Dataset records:
==*==
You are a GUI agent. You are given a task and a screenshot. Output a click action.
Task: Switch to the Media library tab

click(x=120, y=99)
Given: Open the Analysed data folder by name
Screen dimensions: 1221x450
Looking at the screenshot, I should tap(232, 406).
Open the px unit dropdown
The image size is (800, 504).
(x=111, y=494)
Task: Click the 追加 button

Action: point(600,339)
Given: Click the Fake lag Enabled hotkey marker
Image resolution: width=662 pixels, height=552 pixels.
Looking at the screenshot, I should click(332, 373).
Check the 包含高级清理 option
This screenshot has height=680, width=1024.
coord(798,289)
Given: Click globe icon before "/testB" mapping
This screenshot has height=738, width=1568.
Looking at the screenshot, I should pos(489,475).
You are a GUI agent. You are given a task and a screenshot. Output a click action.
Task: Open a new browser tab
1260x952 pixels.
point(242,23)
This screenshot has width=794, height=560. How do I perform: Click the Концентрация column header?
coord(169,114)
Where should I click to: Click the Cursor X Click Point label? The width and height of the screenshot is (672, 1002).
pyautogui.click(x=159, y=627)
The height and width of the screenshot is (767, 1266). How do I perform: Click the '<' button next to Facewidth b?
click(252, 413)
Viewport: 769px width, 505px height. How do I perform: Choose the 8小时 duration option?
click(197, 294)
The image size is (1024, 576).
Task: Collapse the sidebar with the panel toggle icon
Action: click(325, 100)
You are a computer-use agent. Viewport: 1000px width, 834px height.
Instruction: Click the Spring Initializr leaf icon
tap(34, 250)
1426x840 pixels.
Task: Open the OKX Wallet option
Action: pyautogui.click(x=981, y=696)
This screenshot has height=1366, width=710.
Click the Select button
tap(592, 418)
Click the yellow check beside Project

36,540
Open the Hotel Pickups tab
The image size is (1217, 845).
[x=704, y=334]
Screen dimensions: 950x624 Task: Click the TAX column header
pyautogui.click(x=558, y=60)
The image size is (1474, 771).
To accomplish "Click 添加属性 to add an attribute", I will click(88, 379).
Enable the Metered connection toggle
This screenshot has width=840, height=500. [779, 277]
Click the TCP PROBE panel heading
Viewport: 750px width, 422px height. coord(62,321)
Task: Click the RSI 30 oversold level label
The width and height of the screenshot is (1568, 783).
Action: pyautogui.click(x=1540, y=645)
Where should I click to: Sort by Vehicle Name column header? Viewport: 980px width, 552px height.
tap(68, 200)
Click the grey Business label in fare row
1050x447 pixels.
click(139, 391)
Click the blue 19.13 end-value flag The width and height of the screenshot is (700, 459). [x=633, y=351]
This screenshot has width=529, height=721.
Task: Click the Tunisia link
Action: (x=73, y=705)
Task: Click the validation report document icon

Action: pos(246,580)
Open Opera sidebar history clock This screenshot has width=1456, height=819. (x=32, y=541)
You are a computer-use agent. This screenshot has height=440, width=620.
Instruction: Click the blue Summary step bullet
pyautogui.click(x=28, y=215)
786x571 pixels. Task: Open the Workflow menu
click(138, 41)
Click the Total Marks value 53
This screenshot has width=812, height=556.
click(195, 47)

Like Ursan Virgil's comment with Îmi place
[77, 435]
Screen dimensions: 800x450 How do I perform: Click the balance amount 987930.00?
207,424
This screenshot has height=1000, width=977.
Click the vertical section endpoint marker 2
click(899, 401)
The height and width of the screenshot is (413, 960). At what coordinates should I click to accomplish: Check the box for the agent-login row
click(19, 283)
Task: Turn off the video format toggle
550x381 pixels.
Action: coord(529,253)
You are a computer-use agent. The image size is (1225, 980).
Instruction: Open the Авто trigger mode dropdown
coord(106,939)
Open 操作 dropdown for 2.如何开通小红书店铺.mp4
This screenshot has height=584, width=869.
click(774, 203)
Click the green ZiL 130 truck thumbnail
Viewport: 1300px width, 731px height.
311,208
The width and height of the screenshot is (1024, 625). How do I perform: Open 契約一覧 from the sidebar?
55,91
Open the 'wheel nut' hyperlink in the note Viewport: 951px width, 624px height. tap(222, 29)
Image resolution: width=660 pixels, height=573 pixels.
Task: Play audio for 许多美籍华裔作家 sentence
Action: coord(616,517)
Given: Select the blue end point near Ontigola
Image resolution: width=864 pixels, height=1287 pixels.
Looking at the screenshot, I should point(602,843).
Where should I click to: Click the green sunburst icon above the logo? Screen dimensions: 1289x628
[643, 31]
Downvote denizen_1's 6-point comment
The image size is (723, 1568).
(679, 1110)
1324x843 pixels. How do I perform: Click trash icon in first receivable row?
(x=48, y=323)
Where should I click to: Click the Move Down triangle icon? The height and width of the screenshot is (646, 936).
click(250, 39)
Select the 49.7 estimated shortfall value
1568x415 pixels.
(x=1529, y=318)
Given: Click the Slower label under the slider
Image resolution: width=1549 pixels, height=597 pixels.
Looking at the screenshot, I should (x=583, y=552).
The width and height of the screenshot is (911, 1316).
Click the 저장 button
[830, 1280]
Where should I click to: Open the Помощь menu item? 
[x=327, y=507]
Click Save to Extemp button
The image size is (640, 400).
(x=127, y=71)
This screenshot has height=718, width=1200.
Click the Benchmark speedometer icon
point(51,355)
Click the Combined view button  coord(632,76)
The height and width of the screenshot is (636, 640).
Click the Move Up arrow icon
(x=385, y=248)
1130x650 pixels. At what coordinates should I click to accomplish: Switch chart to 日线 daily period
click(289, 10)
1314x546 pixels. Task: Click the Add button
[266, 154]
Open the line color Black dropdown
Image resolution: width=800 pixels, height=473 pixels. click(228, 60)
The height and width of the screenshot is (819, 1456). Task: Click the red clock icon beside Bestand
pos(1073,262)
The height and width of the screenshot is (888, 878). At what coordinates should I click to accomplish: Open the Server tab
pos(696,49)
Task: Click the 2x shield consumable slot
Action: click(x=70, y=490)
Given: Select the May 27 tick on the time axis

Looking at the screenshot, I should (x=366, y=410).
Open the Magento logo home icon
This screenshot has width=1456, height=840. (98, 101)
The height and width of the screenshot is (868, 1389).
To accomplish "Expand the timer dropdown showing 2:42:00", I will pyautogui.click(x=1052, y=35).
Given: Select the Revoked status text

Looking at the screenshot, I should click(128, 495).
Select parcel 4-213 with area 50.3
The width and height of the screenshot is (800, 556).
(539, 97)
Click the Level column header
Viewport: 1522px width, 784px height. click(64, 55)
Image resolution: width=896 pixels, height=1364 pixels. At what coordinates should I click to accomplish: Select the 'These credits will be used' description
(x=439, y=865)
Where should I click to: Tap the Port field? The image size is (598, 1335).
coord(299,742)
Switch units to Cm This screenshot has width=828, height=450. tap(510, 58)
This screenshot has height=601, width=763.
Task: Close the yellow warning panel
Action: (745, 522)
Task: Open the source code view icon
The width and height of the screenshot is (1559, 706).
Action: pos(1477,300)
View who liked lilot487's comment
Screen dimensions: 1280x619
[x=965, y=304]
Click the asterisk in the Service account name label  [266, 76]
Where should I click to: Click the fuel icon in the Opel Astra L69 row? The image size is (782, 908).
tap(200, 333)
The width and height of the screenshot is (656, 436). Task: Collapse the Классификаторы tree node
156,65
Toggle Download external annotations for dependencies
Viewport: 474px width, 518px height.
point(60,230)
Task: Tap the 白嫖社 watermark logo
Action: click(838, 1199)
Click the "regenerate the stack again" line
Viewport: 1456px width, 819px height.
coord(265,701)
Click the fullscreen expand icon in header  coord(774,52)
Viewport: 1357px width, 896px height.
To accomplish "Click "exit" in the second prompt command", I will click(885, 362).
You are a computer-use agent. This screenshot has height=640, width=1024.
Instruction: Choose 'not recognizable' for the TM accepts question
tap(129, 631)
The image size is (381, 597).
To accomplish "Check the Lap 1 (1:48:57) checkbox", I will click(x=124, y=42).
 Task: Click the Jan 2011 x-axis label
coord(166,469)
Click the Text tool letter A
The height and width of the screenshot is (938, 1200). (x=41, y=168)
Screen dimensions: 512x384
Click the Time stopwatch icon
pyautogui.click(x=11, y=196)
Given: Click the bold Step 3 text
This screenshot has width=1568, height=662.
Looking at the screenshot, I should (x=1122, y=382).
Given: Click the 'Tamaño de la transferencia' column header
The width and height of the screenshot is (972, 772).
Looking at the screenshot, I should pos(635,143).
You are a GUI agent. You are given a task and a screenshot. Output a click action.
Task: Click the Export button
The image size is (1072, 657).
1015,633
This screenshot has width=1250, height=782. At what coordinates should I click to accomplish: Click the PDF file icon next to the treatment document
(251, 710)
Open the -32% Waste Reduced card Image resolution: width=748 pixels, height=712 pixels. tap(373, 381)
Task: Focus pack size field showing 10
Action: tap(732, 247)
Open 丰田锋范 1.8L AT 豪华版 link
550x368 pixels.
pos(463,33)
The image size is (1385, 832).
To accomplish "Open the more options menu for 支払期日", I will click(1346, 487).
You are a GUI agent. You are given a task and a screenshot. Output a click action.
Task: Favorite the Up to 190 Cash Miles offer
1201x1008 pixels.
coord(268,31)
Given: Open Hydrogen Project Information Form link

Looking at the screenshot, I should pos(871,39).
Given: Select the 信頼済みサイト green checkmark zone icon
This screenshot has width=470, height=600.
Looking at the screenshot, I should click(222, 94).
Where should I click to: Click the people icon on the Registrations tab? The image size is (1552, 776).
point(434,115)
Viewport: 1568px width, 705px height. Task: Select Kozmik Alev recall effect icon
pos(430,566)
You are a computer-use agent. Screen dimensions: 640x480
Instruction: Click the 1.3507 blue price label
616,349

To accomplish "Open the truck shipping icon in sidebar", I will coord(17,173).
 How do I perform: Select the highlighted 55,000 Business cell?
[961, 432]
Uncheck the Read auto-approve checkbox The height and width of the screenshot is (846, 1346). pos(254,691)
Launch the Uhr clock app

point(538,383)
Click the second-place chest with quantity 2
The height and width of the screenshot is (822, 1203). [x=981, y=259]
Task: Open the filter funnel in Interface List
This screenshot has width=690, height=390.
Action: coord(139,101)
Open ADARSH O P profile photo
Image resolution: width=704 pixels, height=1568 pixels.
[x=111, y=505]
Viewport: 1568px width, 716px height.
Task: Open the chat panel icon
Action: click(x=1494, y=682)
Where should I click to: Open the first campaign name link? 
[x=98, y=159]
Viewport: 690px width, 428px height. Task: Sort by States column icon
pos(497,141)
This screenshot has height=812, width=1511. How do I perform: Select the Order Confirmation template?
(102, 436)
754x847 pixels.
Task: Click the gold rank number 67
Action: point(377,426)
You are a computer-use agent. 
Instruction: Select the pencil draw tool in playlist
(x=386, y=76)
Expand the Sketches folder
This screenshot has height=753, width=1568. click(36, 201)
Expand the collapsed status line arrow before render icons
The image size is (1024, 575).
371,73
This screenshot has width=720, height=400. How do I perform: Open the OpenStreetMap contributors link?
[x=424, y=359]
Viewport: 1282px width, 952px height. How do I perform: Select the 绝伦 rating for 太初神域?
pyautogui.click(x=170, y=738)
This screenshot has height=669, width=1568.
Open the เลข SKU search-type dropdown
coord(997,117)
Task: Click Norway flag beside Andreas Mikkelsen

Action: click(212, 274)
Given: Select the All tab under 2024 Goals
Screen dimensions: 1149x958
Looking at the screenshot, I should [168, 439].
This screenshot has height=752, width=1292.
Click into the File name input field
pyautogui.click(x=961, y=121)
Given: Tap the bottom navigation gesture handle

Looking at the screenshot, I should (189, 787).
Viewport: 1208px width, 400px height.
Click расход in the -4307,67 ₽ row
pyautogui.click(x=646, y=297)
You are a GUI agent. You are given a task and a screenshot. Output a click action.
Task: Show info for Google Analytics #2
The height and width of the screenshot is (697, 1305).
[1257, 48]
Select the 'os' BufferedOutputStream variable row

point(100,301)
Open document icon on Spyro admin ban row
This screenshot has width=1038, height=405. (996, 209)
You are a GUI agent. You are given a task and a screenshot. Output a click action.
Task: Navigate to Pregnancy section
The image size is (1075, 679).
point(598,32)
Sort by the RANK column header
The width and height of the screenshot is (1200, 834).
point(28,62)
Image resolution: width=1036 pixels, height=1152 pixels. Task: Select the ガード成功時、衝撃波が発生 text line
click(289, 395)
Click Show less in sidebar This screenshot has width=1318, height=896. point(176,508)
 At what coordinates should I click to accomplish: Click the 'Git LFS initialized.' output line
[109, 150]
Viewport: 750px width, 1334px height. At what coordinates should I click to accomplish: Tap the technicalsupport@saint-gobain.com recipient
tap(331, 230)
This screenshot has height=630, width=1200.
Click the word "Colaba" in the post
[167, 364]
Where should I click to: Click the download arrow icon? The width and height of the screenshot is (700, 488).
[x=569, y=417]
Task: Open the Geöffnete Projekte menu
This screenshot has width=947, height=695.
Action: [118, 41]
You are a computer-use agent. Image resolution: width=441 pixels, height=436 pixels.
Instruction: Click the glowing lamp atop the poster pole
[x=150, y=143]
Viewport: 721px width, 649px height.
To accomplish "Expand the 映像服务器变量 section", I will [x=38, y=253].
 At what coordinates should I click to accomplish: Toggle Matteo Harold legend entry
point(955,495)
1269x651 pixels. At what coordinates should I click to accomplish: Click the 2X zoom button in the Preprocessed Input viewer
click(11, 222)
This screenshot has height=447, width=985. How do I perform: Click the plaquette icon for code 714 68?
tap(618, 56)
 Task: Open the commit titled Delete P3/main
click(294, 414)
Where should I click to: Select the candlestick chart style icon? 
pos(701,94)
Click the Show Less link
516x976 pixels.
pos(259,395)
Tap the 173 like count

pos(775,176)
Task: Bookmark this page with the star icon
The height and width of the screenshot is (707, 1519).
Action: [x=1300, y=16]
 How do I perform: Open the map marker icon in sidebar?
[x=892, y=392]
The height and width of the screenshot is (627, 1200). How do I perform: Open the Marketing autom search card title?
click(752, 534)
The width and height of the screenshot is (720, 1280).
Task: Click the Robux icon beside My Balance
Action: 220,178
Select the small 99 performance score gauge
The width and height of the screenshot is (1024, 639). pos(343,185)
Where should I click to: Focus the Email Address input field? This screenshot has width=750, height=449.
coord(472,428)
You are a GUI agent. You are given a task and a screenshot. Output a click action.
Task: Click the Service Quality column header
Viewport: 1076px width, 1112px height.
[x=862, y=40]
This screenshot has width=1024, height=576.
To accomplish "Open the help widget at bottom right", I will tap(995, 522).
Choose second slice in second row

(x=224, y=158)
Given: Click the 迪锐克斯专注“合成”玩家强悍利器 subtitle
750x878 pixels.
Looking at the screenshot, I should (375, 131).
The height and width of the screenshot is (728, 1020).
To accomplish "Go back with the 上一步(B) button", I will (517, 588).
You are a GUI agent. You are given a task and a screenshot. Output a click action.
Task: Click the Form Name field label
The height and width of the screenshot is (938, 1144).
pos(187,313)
==*==
ACTIVITY:
Your answer should consist of each line of the data above in which the word "checkbox" occurs.

ANSWER BOX:
To accomplish "Check the Lap 1 (1:48:57) checkbox", I will click(x=124, y=42).
Uncheck the Read auto-approve checkbox The height and width of the screenshot is (846, 1346). pos(254,691)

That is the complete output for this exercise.